O QUE FAZER => No trecho sobre Freud, o que ele diz ser necessário para que o indivíduo participe do grupo?

TRECHO EXIBIDO =>
—————

É fundamental também a análise da obra Psicologia das massas e análise do ego. Freud, em 1921, afirma que as leis gerais da psicologia de grupo (das massas) são semelhantes às leis gerais da psicologia subjetiva (individual). Isso porque primeiramente a psicologia subjetiva é justamente semelhante à psicologia de grupo e em segundo lugar é devido aos principais baluartes conceituais da psicanálise dizerem a respeito de fenômenos sociais. O individuo então é indissociável do social, visto que mesmo sozinho, no indivíduo há sempre a presença do outro. Freud parte do pressuposto de que inserido num grupo, o indivíduo pensa, sente e age da mesma forma quando está sozinho e para tentar entender o porquê, utiliza-se de autores como Le Bom e McDougall (apesar do posicionamento deles ser o oposto de Freud quanto ao comportamento individual e coletivo) para retratar a vida em sociedade e atribuem à sugestão a responsabilidade pelas transformações ocorridas nos indivíduos em multidões. A grande sacada freudiana é que enquanto Le Bon e McDougall não conseguem dar uma explicação para o funcionamento dessa sugestão, Freud destaca que é necessário o conceito de libido para que o indivíduo participe do grupo, onde aí sim ocorreria uma alteração em termos da atividade mental (onde a sugestão levaria ao amor, por consequência a sexualidade e por fim último, objeto de estudos da psicanálise).


[1]Naquela época, a histeria era inexplicável da perspectiva fisiológico mecanicista da Medicina: ela era vista como uma doença feminina, onde as mulheres eram ditas fingirem ter algum tipo de problema físico para chamar a atenção. Freud não partilhava dessa acepção. A grande problemática era que o tratamento, feito através de hipnose, curava as pacientes, porém por um breve período. Logo após, todos os sintomas retornavam. [2] Essas conclusões são descritas por Freud com a coautoria Joseph Breuer na obra Estudos sobre a Histeria, em 1895, após o famoso caso da Anna O.

[3]As parapraxias são expressões das intenções do inconsciente no consciente. Exemplos comuns de parapraxia são as substituições de palavras ou o esquecimento das coisas.

—————

REGISTROS =>

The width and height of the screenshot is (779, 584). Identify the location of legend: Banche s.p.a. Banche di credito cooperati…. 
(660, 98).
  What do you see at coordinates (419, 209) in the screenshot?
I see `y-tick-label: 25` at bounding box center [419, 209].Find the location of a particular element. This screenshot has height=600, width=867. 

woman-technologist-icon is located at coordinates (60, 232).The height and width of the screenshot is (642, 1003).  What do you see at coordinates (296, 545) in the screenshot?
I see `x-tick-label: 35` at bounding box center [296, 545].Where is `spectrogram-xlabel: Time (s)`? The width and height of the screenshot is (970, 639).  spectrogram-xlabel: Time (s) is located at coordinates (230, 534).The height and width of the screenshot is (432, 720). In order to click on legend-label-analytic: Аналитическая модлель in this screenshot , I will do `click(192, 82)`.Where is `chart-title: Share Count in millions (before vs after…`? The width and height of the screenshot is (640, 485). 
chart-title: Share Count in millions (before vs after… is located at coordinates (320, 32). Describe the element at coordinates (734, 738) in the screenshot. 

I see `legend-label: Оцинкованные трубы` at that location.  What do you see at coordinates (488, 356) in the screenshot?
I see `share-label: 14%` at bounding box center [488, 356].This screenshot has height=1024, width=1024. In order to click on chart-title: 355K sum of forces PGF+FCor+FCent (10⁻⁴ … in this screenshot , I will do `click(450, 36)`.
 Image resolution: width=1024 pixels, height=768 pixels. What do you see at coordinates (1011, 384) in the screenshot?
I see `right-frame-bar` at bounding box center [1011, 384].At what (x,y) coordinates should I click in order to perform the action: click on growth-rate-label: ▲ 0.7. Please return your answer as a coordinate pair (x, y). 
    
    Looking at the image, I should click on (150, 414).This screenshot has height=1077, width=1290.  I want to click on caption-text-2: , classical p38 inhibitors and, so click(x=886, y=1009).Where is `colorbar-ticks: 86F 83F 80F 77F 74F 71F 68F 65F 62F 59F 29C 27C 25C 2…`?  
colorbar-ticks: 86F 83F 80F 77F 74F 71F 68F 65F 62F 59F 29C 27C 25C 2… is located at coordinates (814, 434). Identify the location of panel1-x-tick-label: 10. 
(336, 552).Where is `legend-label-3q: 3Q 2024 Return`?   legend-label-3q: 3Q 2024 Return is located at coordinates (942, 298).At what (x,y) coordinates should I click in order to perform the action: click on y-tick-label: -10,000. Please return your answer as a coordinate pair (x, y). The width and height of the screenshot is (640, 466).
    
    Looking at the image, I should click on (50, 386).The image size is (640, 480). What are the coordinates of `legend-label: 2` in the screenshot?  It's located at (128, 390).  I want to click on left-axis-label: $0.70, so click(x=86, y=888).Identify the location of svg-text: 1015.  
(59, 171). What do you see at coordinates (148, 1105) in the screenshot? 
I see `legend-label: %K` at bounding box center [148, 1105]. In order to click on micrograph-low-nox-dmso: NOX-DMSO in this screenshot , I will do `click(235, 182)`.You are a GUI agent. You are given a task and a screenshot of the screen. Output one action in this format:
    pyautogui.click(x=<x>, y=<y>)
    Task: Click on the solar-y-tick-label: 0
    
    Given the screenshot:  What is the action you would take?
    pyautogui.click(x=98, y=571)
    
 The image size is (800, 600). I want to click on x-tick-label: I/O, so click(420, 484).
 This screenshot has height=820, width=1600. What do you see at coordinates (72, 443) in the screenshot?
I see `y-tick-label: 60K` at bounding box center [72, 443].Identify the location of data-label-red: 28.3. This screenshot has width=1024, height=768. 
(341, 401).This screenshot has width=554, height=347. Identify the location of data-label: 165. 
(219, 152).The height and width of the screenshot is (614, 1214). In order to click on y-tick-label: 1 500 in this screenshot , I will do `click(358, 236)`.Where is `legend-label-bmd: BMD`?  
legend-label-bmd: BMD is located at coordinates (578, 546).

—————

SUA RESPOSTA => O conceito de libido.